=== Available records ===

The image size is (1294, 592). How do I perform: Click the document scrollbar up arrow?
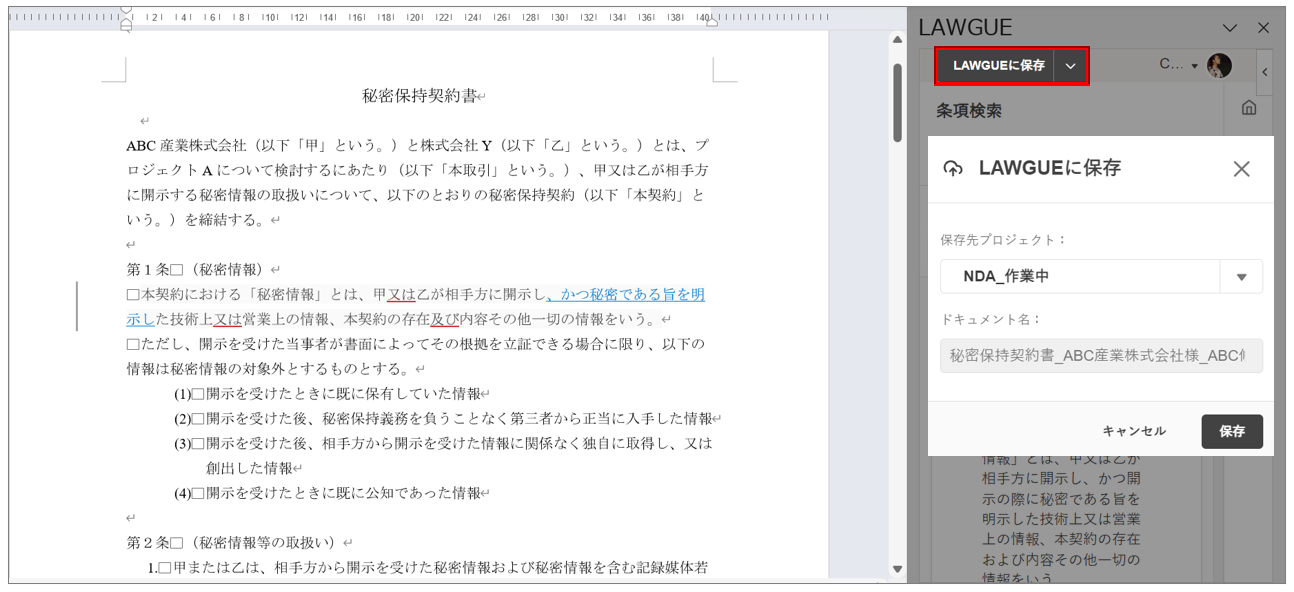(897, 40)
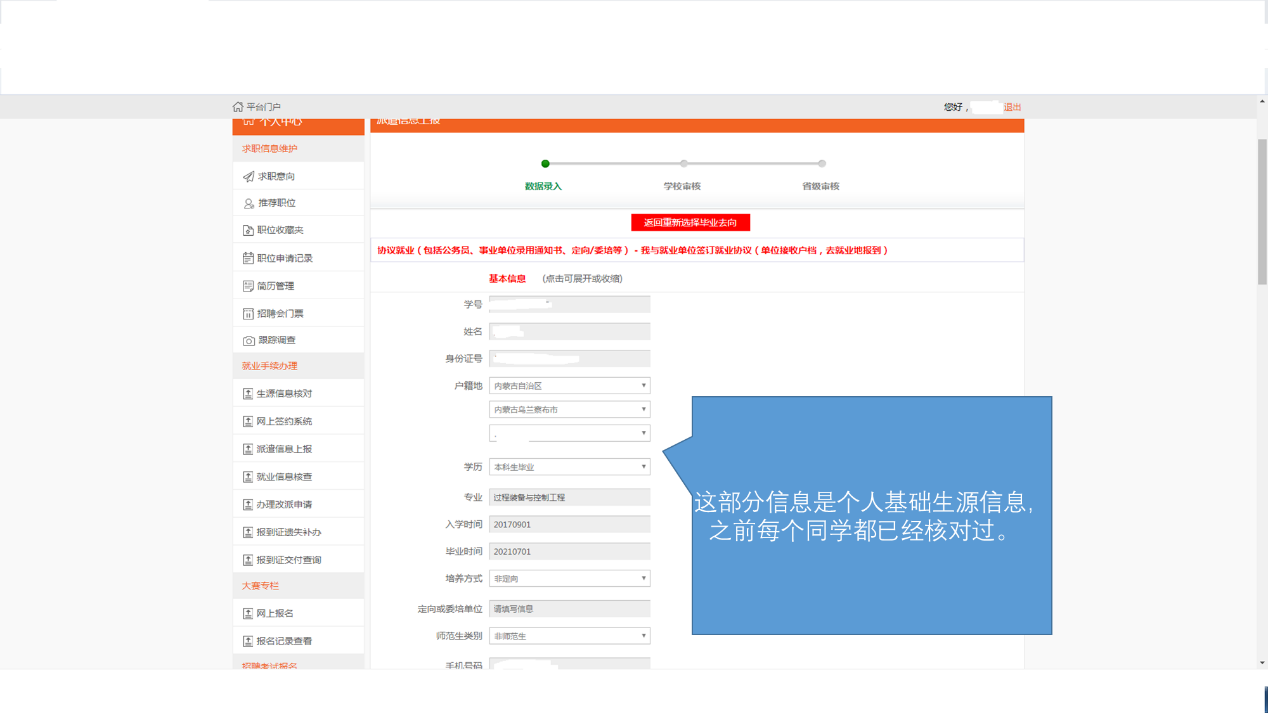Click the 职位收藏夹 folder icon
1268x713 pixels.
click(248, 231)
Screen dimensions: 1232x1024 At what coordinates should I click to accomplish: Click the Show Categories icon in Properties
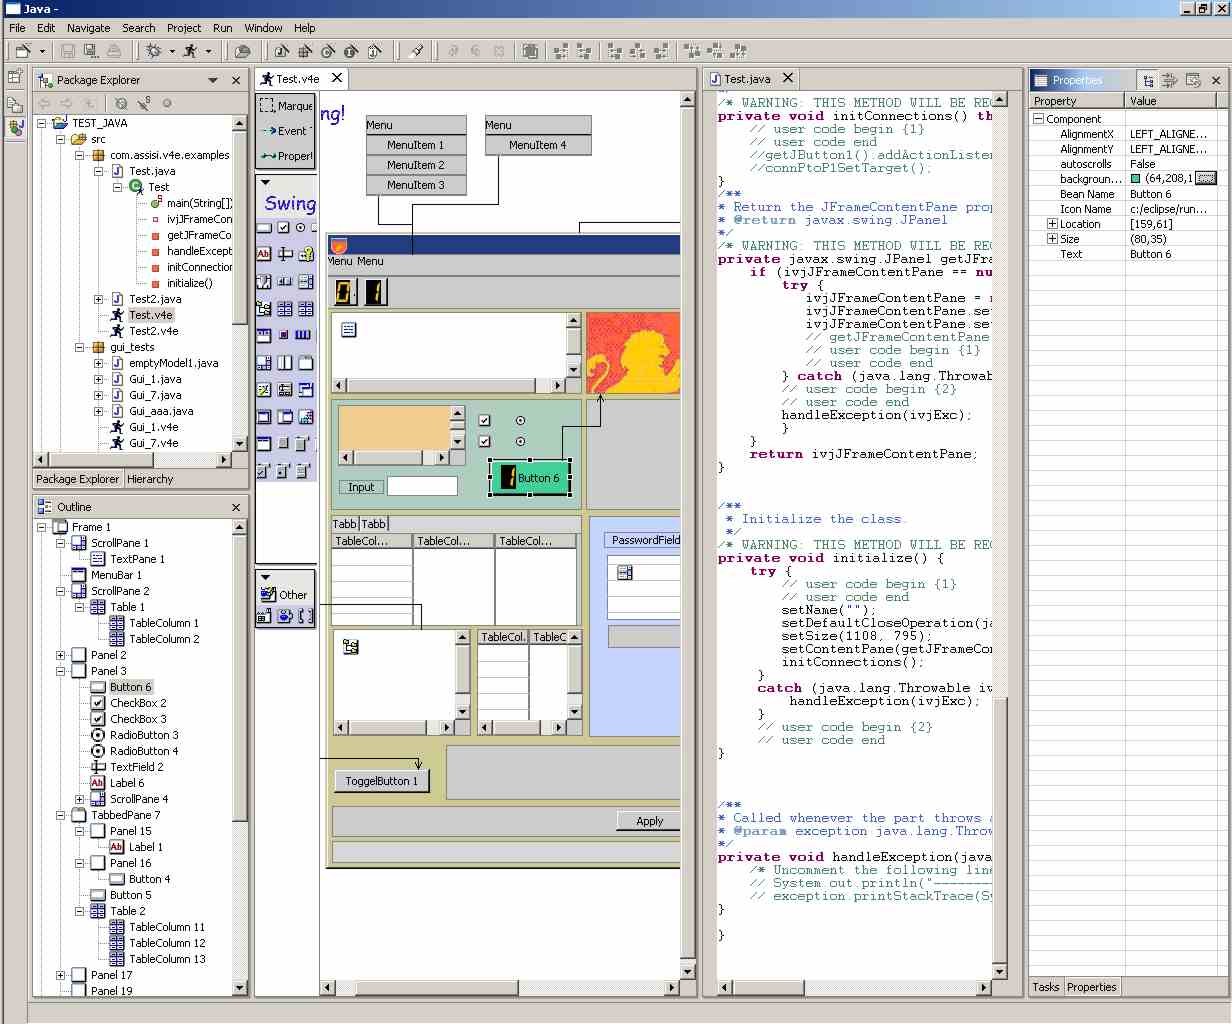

===
=== Available records ===

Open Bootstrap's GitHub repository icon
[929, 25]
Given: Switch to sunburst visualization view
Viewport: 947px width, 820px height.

===
=== Available records ===

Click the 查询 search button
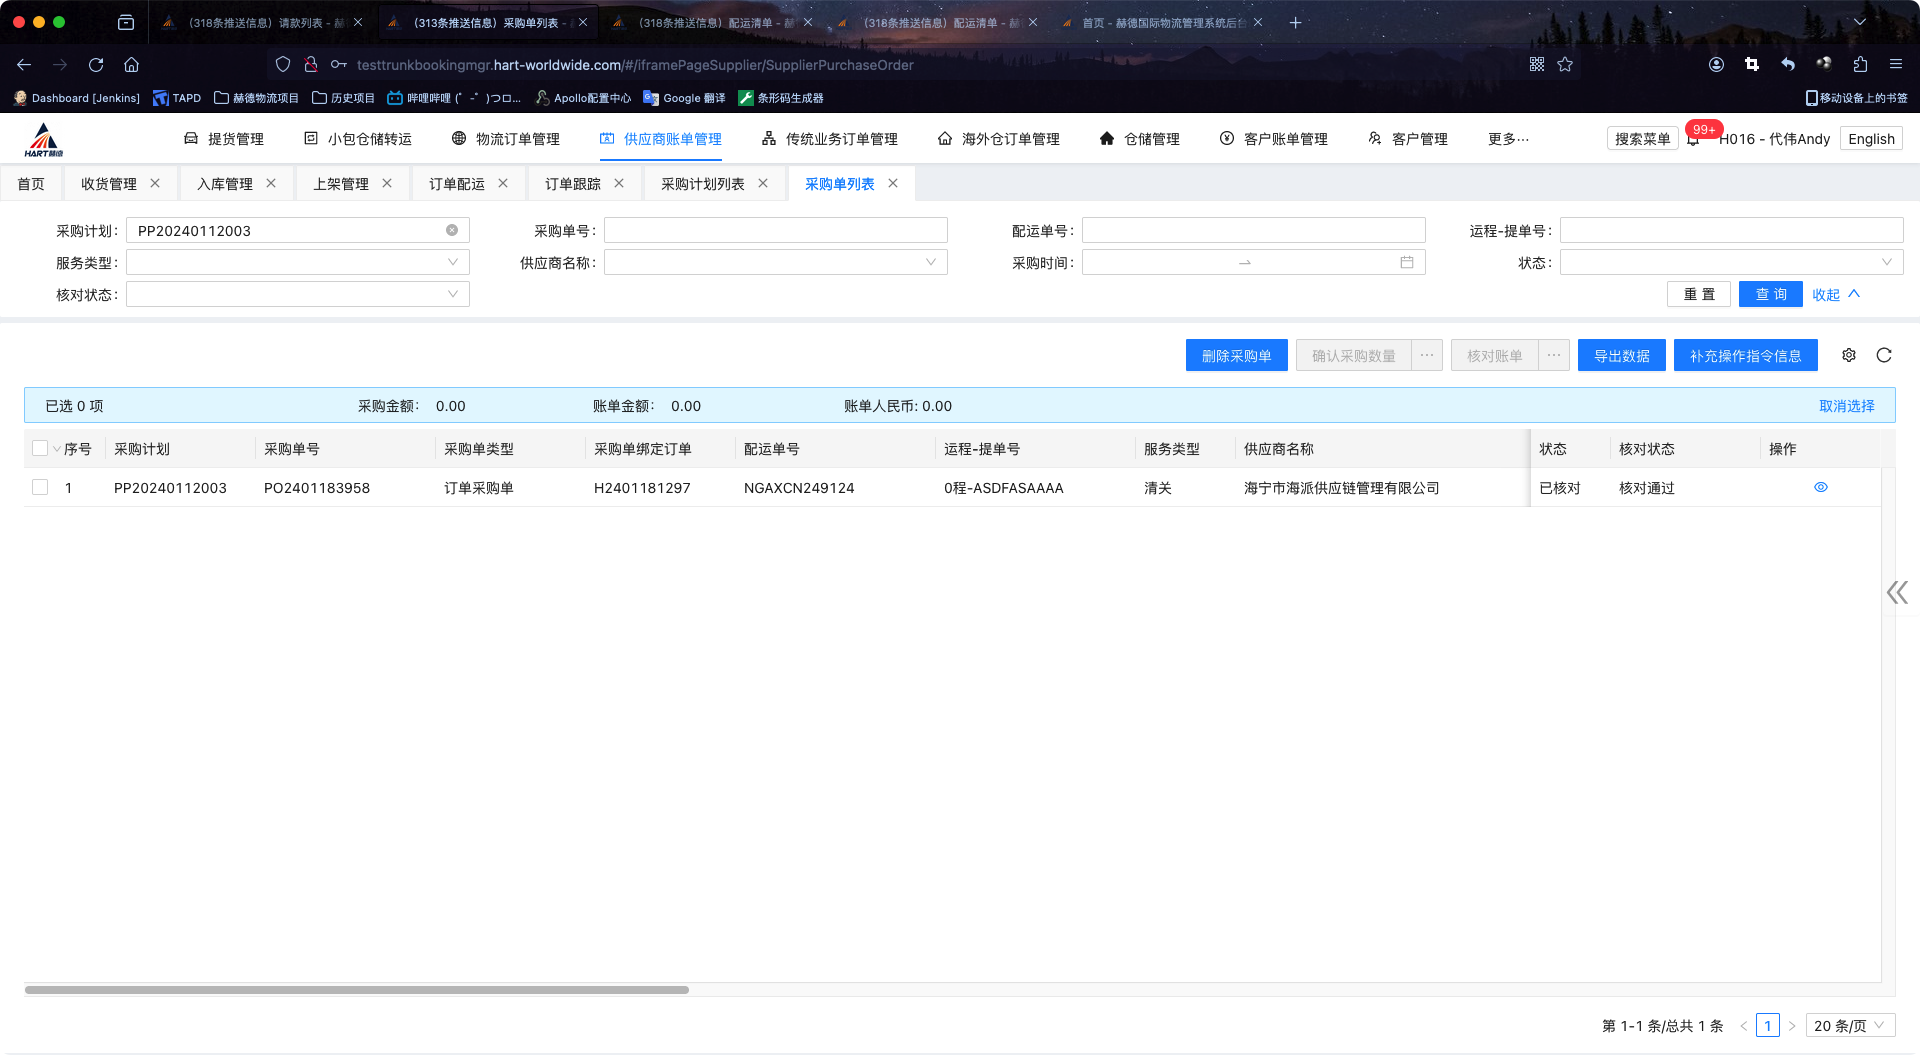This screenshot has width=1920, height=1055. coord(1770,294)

===

Look in the material above for the line with "Open Bootstrap's GitHub repository icon" and the line with "Viewport: 947px width, 820px height.", and transcribe exactly those lines and all lines between them, nothing more.

Solution for this exercise:
Open Bootstrap's GitHub repository icon
[929, 25]
Given: Switch to sunburst visualization view
Viewport: 947px width, 820px height.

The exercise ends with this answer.